Presentation information

General Sessions (Oral) » T7 AM Sinter Based Technologies

[T7] AM Sinter Based Technologies

Oral

Wed. Oct 16, 2024 2:20 PM - 4:00 PM Room A (3F 301, Conference Center)

Chairpersons: Kimihiro Ozaki (National Institute of Advanced Industrial Science and Technology (AIST), Japan), Sebastian Boris Hein (Fraunhofer Institute IFAM, Germany)

3:20 PM - 3:40 PM

[16A-T7-24] Microstructure and Mechanical Properties of M2 High-speed Steel Fabricated by Fused Filament Fabrication

*C. Wang2, Q. Pan2, W. Mai3, B. He2, C. Ou1, Q. Shi2, Z. Liu1, J. Peng1 (1.School of Materials Science and Engineering, Shanghai University, China, 2.Shanghai Dianji University, China, 3.Raise 3D Technologies, Inc., China)

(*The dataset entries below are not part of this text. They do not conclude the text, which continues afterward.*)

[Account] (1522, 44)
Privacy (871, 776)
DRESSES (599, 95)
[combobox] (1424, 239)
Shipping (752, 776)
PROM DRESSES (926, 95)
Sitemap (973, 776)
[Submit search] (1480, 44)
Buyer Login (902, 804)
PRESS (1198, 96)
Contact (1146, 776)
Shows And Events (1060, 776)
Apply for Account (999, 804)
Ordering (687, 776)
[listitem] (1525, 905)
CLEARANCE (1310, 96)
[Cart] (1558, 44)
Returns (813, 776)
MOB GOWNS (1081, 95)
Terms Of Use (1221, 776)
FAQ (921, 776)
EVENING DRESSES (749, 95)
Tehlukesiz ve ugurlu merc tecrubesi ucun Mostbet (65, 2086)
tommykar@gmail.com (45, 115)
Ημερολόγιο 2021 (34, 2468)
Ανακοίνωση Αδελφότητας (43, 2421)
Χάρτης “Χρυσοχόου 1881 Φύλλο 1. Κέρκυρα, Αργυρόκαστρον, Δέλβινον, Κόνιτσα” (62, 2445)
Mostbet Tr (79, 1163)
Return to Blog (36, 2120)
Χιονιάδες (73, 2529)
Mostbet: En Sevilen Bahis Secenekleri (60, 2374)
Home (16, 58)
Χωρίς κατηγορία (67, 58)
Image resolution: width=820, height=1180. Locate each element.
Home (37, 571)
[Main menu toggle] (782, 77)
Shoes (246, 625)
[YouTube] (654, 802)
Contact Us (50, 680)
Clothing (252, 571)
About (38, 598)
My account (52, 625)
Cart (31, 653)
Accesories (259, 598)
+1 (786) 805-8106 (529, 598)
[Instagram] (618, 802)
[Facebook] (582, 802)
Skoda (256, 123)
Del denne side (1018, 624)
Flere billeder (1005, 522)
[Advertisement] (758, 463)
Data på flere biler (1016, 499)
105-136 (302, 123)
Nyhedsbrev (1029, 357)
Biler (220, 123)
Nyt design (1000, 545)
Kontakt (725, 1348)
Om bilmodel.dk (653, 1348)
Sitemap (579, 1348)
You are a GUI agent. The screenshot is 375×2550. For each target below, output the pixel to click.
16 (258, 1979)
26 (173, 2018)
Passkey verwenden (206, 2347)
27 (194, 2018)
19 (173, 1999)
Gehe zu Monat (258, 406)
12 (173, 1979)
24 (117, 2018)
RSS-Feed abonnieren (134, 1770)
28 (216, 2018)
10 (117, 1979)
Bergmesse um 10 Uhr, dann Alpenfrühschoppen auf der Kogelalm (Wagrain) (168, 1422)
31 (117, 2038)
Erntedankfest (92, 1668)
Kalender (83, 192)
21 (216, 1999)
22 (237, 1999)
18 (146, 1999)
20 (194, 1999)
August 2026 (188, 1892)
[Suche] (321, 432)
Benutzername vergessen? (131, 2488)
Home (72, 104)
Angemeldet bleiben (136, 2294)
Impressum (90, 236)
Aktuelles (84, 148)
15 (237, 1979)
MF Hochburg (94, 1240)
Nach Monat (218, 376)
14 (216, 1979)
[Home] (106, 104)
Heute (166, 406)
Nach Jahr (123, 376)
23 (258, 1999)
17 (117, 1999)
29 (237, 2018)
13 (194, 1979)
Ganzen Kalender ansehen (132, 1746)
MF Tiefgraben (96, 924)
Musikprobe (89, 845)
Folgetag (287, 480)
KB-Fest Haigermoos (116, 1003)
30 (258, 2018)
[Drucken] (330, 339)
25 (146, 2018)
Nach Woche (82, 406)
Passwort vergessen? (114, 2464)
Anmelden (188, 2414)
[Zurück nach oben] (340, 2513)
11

Keywords:Fused Filament Fabrication, M2 high-speed steel, Microstructure, Mechanical properties

Fused Filament Fabrication (FFF) can produce highly loaded filled metal powders by extruding polymeric filaments to create green parts, and then debinding and sintering to produce metal parts. The filaments employed in this paper were prepared from M2 high-speed steel (M2 HSS) powders and polyformaldehyde -based binder, which have been less discussed in previous researches of M2 HSS in FFF printing. As prepared by FFF, the green part was first catalytic debinding under oxalic acid atmosphere, followed by thermal debinding and sintering from a protective atmosphere of N2 gas. The hardness of the specimens reached a maximum of 60.40 HRC and the average coefficient of friction (COF) was 0.481 under the condition of sintering at 1270 ℃ for 1 h, which was analyzed by microstructure. The research shows that FFF is a potential additive manufacturing technique which could fabricate M2 HSS with excellent mechanical properties.